● **TASK ITEM**:
No pictures, no extra lines: copy exactly from the line with "Where should I click to: Click the red" through the end of the entries.

● **DATA**:
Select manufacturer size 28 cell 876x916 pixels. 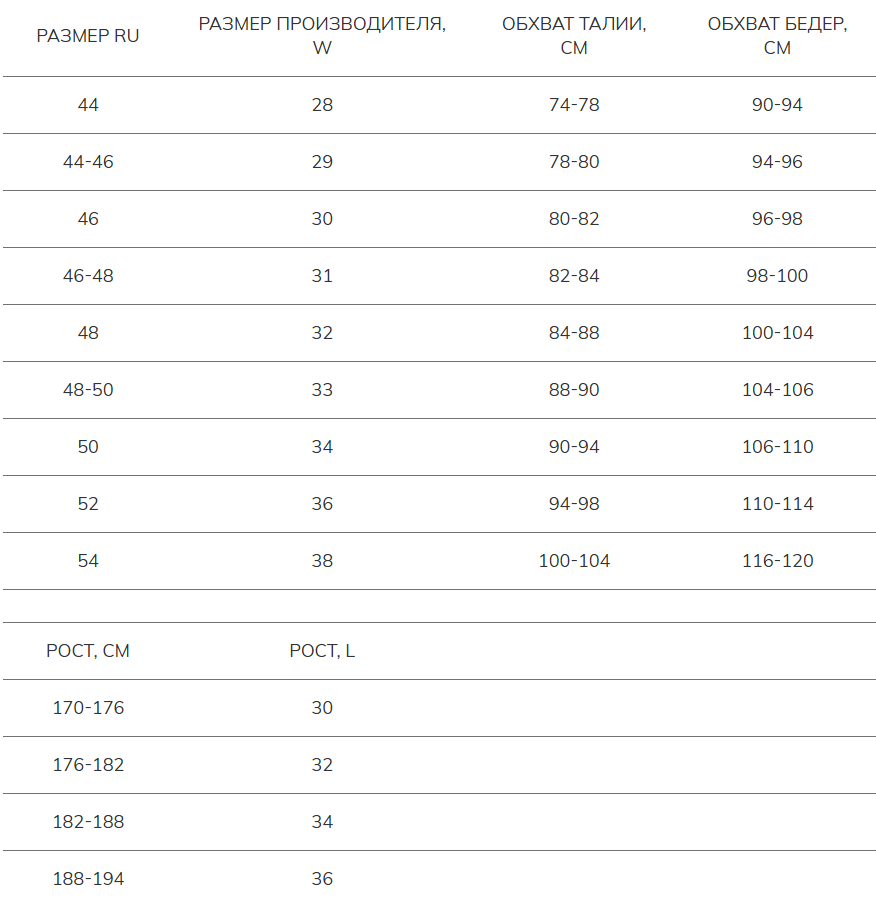click(322, 105)
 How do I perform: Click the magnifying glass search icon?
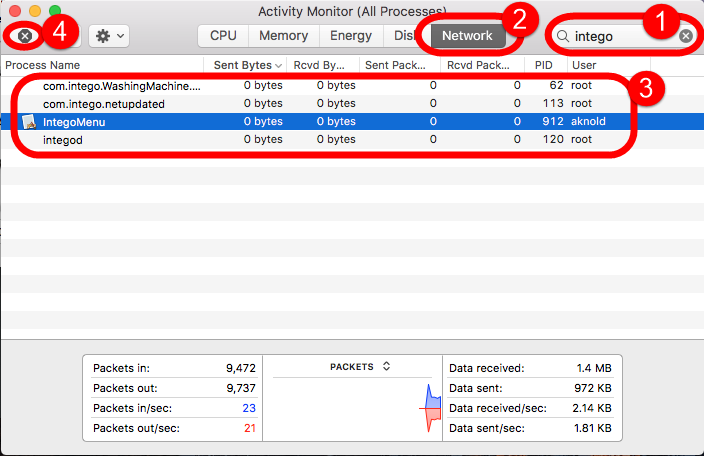point(563,36)
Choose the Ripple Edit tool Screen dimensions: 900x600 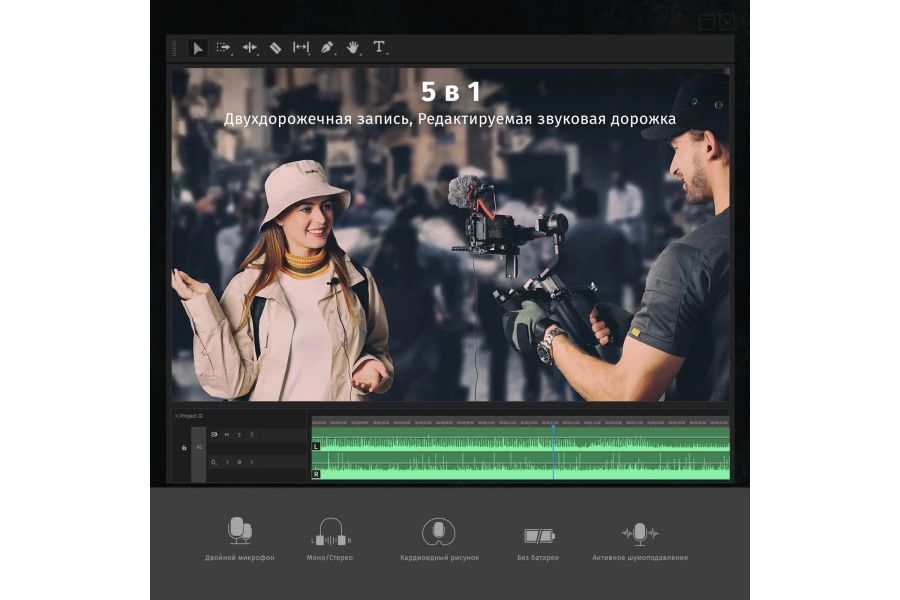249,47
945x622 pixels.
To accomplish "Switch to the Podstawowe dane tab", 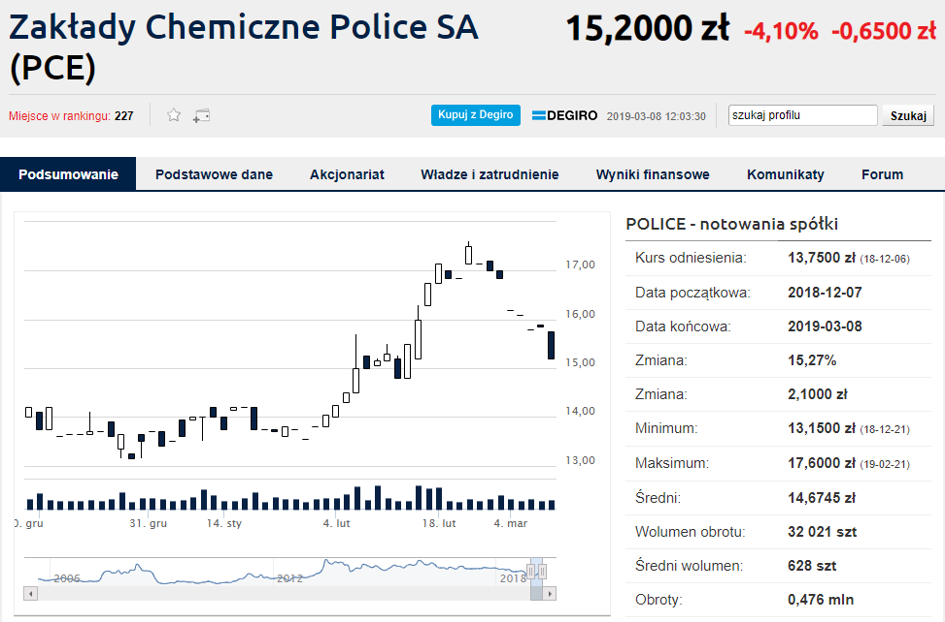I will coord(214,174).
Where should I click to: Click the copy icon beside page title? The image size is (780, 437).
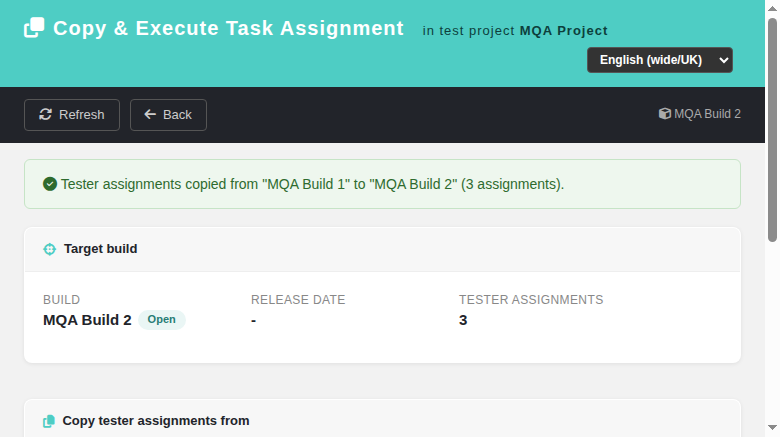[34, 27]
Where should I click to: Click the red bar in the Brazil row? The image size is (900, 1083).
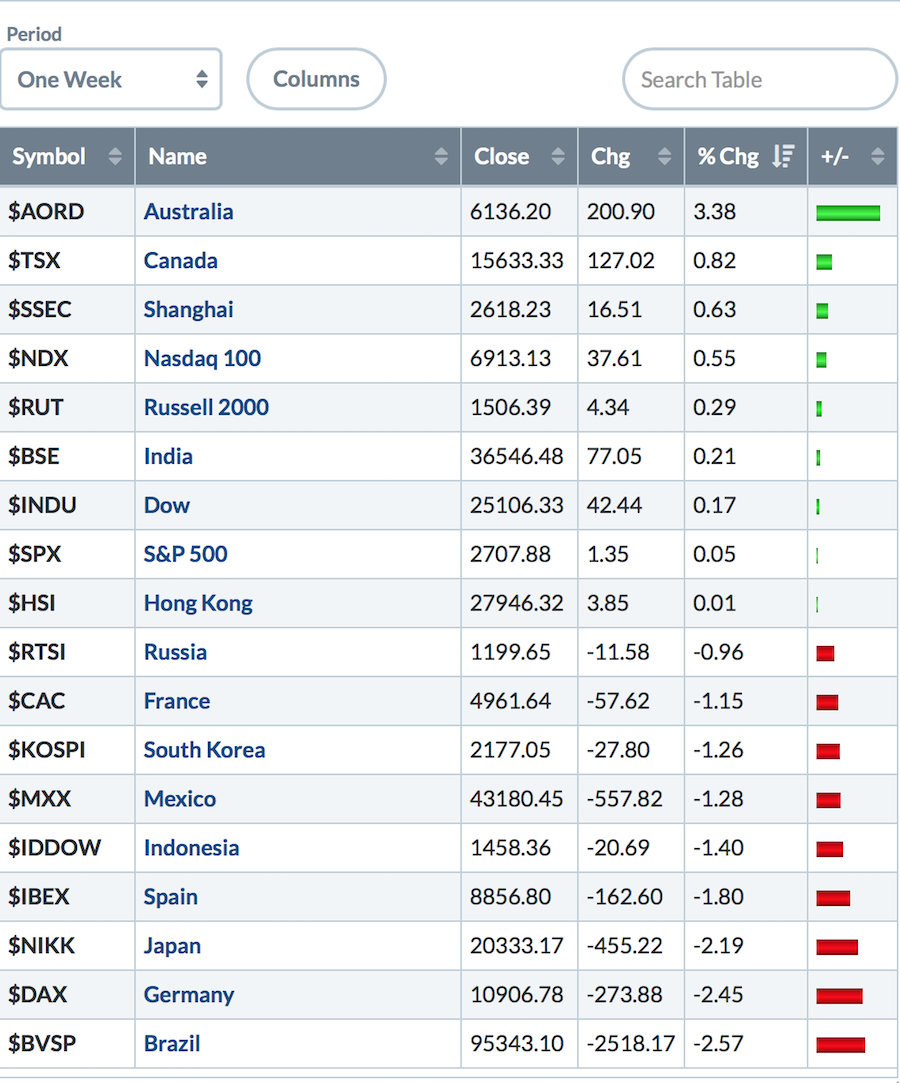[x=840, y=1045]
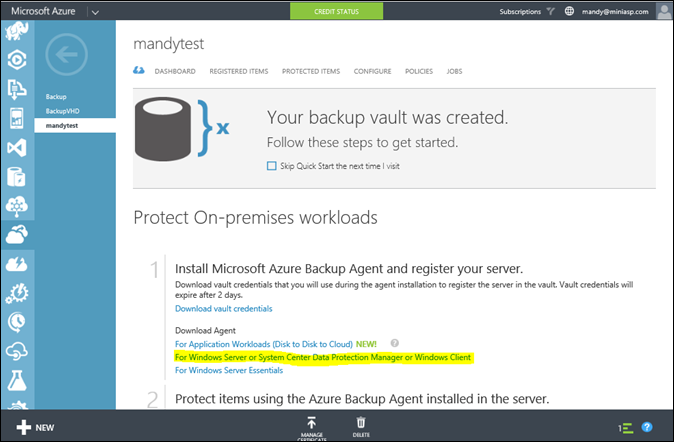
Task: Open the user avatar icon
Action: click(x=664, y=12)
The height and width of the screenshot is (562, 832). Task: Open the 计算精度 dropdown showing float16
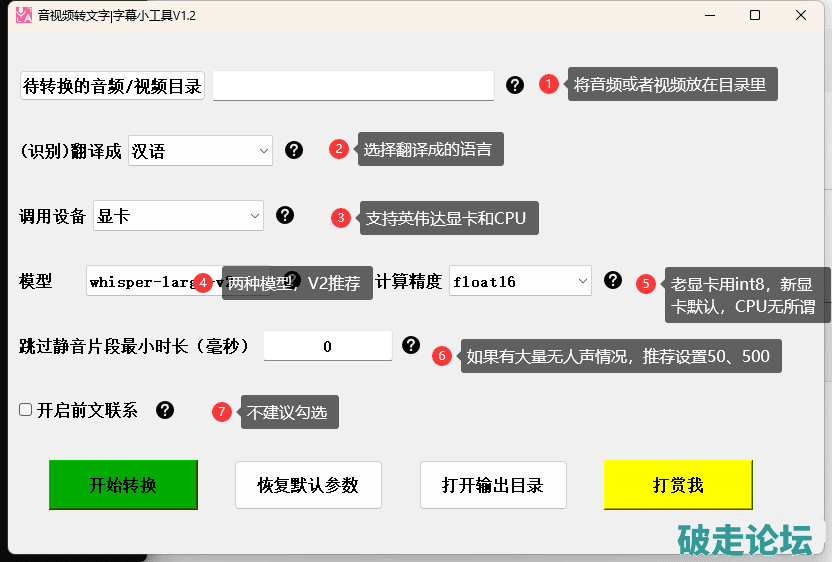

● **TASK OUTPUT**:
Where should I click to: Click the red bar in the Brazil row? The image size is (900, 1083).
[x=840, y=1045]
Task: Open the user avatar icon
Action: click(x=664, y=12)
The height and width of the screenshot is (562, 832). Task: Open the 计算精度 dropdown showing float16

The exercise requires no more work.